Entries |

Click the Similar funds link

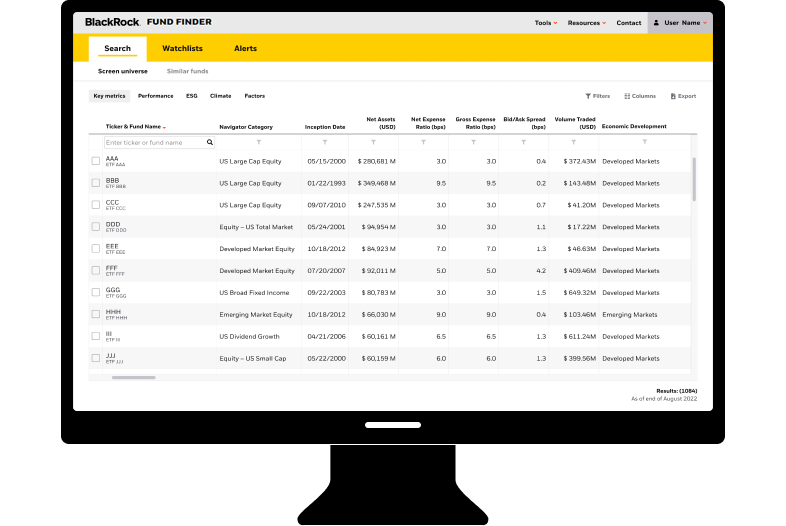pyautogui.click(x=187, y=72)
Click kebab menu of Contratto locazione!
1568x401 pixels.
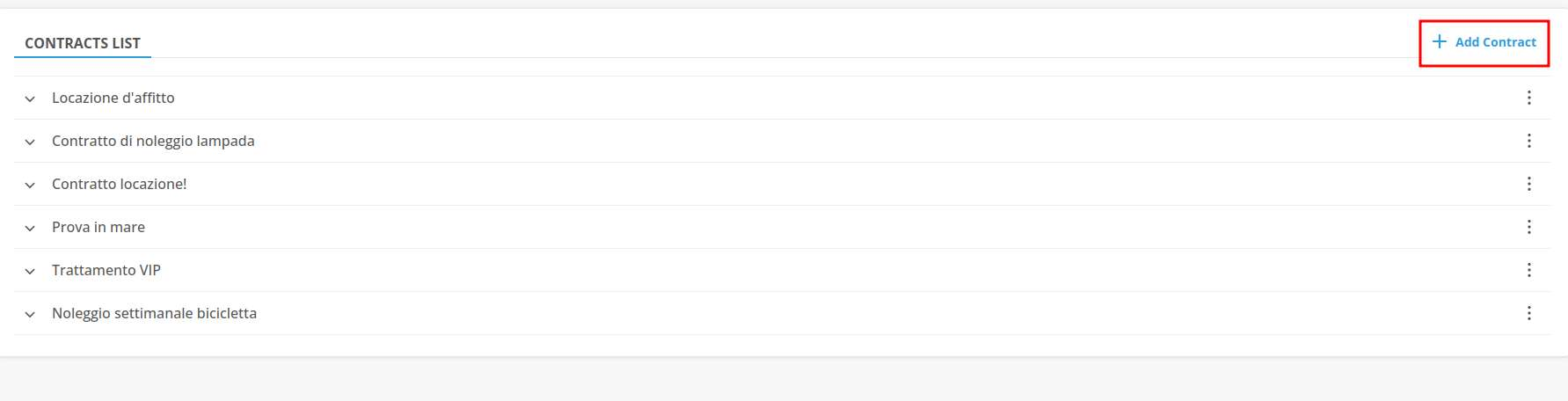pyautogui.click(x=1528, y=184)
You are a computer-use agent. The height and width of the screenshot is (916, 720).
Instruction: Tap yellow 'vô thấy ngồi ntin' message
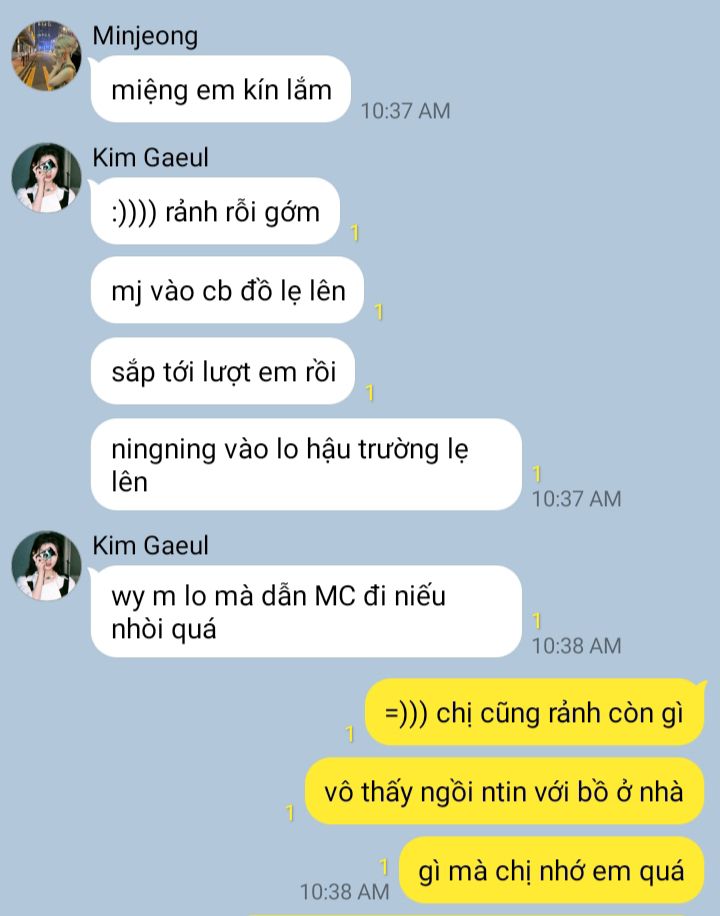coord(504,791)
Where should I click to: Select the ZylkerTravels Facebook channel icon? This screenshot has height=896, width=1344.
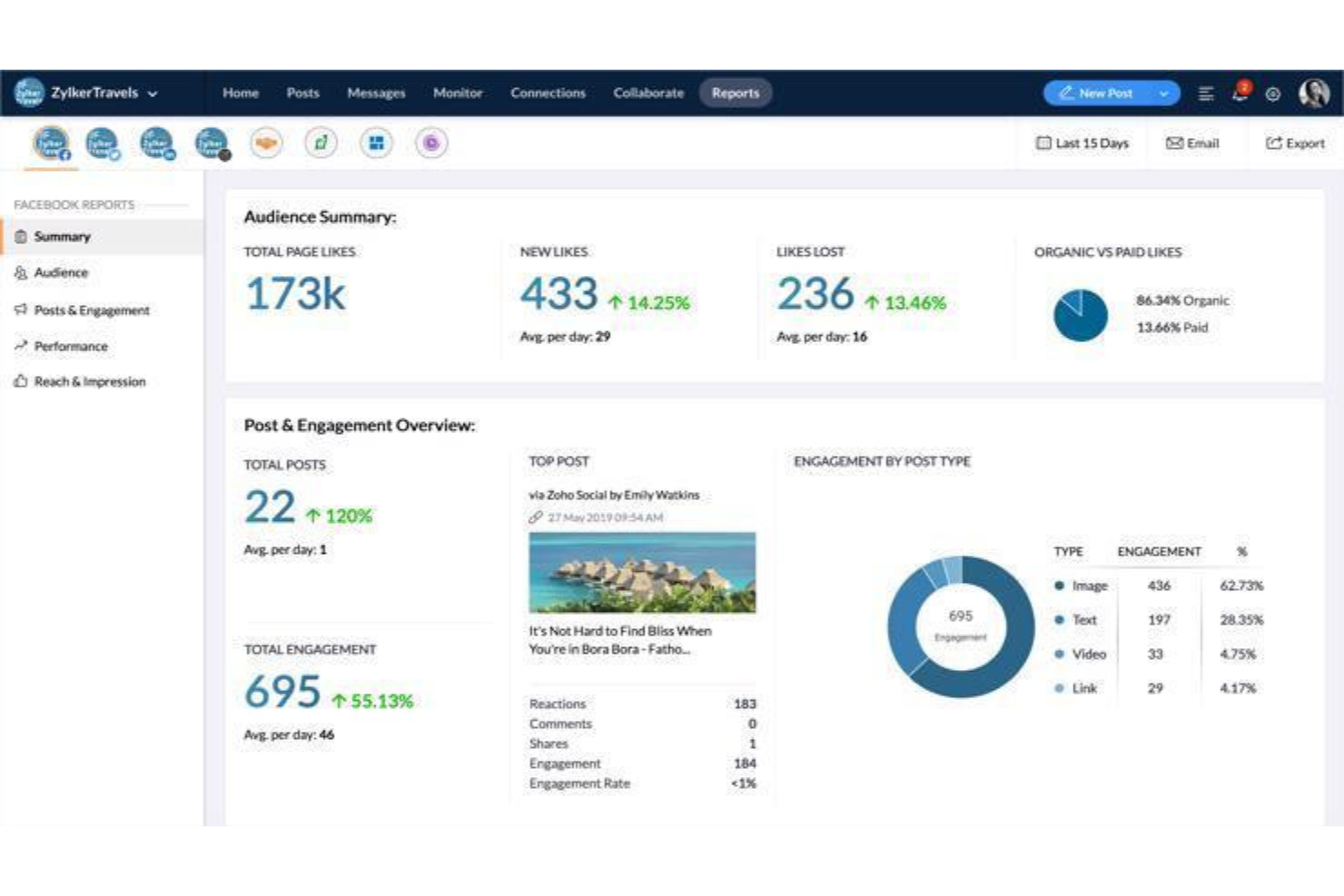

---

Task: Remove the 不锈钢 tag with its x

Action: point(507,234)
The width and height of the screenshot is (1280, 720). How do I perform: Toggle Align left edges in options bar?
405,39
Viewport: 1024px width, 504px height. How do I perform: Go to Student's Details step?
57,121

Exercise |
Rewrite the part of the material that opens with the line containing "You are a computer-use" and closes with the line containing "Where should I", substituting "screen image" for "screenshot" and keeping everything else the same. Leave the pictures out of your answer.

Solution below |
You are a computer-use agent. The height and width of the screen image is (916, 720).
Instruction: Tap yellow 'vô thấy ngồi ntin' message
coord(504,791)
Where should I click to: Select the ZylkerTravels Facebook channel icon? This screen image has height=896, width=1344.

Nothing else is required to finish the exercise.